> WHAT IS EXPECTED
Line count for the string "address": give the number of lines in the data below that contain it, and nothing more.
### SOURCE INFORMATION
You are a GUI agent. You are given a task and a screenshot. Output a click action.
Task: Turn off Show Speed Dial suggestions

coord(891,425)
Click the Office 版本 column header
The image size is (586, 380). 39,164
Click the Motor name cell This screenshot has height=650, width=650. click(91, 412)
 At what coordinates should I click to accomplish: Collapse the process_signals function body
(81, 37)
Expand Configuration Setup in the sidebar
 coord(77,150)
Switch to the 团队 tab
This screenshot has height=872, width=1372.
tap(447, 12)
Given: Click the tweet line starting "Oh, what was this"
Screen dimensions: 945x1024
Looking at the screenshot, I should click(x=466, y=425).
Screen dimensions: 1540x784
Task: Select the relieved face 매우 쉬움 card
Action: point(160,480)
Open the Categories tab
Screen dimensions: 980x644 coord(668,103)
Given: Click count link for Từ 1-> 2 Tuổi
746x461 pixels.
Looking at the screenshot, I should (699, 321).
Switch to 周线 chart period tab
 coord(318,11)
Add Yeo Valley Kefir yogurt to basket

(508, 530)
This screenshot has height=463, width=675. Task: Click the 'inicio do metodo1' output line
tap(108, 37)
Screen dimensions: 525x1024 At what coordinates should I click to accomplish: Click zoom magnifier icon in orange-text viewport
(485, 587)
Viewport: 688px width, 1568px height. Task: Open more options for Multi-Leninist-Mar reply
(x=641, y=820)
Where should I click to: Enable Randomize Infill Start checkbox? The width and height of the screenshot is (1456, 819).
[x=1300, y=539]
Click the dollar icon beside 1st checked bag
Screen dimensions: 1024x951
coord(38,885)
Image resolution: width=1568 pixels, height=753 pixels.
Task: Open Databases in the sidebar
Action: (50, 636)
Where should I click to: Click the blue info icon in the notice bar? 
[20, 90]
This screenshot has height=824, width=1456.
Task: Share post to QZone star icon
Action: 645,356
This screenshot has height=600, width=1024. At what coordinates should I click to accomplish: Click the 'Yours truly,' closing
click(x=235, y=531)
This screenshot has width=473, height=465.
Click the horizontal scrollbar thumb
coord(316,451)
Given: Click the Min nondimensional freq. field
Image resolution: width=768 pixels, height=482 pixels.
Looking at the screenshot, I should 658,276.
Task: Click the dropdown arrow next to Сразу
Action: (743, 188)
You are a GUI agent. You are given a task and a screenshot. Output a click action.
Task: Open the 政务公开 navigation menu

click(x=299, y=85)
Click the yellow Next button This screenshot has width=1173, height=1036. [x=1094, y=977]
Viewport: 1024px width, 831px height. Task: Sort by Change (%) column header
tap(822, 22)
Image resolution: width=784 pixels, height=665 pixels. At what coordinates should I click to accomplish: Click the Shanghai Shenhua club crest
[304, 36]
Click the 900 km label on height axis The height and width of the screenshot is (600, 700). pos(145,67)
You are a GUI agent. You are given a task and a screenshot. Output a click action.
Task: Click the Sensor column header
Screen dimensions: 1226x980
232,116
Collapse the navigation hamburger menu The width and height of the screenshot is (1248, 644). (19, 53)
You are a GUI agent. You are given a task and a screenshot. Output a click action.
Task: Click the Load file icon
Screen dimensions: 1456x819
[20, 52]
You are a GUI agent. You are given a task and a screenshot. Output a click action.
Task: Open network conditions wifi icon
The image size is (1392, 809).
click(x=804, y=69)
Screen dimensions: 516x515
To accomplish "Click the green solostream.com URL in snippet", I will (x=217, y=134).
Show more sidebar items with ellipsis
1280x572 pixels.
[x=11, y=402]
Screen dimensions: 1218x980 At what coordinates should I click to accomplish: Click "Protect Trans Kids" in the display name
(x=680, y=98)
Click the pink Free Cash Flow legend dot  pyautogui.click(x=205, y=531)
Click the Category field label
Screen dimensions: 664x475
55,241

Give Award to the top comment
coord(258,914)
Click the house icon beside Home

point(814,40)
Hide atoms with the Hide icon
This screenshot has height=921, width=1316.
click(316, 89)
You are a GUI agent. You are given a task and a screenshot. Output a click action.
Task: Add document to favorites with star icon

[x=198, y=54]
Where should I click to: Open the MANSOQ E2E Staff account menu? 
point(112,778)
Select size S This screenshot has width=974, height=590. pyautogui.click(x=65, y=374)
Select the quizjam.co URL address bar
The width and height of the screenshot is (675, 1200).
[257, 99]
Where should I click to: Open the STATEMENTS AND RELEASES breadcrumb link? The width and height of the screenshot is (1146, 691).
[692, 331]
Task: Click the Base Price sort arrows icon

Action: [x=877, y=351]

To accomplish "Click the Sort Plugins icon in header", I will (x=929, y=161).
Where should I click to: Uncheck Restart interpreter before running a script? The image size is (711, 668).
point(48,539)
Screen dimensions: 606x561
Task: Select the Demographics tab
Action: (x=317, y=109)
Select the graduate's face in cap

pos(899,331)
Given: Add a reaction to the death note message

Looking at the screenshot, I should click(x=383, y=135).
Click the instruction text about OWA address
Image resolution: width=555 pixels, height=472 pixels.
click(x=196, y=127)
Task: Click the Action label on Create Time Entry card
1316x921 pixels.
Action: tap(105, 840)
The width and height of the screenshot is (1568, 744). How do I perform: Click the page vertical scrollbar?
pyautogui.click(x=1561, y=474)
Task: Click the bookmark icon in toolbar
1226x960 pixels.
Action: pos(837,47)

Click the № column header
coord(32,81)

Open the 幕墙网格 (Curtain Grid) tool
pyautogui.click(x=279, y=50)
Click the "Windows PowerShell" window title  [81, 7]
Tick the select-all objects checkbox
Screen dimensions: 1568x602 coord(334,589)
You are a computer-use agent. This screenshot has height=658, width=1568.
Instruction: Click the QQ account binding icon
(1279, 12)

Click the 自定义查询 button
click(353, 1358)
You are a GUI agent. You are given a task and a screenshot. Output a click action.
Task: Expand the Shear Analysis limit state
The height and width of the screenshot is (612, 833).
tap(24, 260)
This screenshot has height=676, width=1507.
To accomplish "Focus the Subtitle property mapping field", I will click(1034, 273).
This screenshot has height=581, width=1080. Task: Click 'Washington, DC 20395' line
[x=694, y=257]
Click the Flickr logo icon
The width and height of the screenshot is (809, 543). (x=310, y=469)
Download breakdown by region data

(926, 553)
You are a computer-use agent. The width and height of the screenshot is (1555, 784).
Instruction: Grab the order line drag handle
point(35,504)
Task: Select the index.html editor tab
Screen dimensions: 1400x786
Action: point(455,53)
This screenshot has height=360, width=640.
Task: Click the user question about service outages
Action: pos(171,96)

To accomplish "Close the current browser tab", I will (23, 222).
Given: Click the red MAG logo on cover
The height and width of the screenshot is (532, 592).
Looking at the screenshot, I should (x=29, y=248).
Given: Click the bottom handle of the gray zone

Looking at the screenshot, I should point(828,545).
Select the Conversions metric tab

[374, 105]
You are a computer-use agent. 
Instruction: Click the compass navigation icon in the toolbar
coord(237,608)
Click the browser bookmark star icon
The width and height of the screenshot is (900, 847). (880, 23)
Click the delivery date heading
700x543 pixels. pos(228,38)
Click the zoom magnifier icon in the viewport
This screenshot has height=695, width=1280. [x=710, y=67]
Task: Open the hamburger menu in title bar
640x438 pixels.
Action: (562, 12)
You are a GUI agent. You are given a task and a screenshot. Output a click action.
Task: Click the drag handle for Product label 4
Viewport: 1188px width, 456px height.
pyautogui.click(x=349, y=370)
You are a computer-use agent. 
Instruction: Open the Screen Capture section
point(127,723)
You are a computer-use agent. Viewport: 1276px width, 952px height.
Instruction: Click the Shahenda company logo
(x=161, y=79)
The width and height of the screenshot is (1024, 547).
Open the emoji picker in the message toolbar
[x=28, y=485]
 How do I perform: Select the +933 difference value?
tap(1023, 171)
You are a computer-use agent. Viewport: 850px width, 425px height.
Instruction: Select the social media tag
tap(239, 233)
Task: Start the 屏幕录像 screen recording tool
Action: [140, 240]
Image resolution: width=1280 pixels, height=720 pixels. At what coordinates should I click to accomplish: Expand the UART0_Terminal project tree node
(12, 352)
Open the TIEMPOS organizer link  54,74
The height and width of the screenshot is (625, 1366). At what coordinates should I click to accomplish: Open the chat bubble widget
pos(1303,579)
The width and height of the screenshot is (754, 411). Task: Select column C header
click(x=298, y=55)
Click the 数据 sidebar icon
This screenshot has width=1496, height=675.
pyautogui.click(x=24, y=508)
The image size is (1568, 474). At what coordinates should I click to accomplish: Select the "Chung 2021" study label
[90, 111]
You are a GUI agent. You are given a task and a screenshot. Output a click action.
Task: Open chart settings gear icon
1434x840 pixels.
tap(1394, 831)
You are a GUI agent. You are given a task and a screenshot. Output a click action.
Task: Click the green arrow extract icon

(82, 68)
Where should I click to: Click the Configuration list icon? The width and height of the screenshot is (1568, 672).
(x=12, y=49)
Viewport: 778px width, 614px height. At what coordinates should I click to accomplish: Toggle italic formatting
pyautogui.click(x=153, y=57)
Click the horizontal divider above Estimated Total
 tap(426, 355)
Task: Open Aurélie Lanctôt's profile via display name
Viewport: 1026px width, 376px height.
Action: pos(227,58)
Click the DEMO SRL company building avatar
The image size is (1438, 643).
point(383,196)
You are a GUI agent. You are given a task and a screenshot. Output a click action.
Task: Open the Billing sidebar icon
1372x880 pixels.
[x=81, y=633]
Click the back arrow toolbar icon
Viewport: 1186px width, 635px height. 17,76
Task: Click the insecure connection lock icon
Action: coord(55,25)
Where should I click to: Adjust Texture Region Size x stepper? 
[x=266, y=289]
######
> ANSWER TO THIS PROBLEM
2